Prodige du cinéma qui aura marqué le XXe siècle de son génie, Roman Polanski, marqué du sceau de l’infamie, est tour à tour fugitif et prisonnier, comme la plupart de ses héros torturés. Portrait sans fard du césarisé controversé comme meilleur réalisateur pour J’accuse.

Par Marc Godin

« Chez lui, il y a toujours un tunnel au bout de la lumière », a déclaré un jour Robert Towne, le scénariste surdoué de Chinatown, à propos de Roman Polanski. Il a survécu aux nazis, aux communistes, au massacre de sa femme, à la traque de la justice…  La vie de Polanski a tout d’une tragédie ou d’une nouvelle de son idole, l’écrivain Franz Kafka.

De fait, Polanski a 6 ans quand la Seconde Guerre mondiale éclate.

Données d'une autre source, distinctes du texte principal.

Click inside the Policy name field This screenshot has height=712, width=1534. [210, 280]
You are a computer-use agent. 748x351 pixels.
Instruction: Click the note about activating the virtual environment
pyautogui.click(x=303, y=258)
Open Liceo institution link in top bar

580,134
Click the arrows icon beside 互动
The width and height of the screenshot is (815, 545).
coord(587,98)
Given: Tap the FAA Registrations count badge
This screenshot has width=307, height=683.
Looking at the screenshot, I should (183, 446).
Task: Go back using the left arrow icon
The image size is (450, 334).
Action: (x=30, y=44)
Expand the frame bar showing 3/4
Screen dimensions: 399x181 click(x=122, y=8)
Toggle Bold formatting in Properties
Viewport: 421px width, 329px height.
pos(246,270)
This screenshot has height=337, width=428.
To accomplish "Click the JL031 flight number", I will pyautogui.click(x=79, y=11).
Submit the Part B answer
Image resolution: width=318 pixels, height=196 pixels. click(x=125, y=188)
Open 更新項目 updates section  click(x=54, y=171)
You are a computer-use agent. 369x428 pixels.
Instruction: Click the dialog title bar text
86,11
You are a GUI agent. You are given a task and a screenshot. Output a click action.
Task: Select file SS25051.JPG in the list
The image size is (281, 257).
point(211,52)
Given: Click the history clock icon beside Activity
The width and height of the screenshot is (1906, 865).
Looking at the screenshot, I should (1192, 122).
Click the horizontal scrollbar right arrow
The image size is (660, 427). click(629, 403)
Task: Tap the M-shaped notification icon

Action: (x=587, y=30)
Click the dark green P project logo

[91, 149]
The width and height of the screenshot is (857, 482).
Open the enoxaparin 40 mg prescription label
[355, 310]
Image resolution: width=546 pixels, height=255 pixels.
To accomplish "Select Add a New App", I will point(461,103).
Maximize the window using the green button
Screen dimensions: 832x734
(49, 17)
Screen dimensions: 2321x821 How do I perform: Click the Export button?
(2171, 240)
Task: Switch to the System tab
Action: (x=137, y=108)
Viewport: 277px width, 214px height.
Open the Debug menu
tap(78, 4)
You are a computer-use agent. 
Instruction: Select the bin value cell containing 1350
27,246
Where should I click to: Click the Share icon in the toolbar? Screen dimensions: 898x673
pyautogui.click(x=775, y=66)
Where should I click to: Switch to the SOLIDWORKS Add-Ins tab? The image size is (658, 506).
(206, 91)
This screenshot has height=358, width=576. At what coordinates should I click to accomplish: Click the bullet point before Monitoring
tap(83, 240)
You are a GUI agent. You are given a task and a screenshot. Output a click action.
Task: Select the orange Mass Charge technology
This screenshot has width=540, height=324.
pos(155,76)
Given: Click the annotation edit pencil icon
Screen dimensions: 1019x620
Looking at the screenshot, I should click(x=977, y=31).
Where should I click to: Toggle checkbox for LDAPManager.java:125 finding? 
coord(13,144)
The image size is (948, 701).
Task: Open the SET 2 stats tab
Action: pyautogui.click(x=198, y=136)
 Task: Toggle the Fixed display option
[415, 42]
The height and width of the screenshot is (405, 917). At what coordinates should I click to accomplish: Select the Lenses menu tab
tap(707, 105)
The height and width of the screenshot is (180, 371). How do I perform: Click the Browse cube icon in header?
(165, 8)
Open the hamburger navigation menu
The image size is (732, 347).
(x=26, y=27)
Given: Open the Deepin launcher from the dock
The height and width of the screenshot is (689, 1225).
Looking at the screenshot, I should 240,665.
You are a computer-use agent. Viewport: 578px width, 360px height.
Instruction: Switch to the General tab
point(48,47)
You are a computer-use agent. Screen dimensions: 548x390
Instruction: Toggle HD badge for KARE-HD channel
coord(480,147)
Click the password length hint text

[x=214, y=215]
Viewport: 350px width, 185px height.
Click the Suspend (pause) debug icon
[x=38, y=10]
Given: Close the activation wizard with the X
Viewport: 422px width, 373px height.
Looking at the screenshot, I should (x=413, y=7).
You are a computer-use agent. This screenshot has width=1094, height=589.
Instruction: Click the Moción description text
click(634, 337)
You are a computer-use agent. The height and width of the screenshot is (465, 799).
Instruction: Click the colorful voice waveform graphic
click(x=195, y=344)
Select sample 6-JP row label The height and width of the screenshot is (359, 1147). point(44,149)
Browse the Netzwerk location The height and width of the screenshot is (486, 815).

A 7 ans, il apprend à traverser les barbelés du ghetto de Cracovie. Quand il a 10 ans, son père le pousse à travers le trou d’un mur du ghetto et lui ordonne de fuir. Enceinte de quatre mois, sa mère est gazée dès son arrivée à Auschwitz, son père est déporté à Mauthausen.

Célébré comme une rock star

Dans les années 60, à l’époque de Rosemary’s Baby, Polanski est célébré comme une rock star, quand sa femme alors enceinte, Sharon Tate, est éventrée par les dingues de la secte Manson. Depuis, le réalisateur a signé plus de 20 films, dont Répulsion, Le Bal des vampires, Chinatown, Le Locataire, Tess ou Le Pianiste, mais personne ne se souvient du titre de son petit dernier (D’après une histoire vraie). Car quand Polanski fait maintenant la une des journaux, c’est pour une sordide histoire de viol. Une affaire qui le poursuit depuis plus de quarante ans, qui rebondit, qui le hante, qui l’emprisonne.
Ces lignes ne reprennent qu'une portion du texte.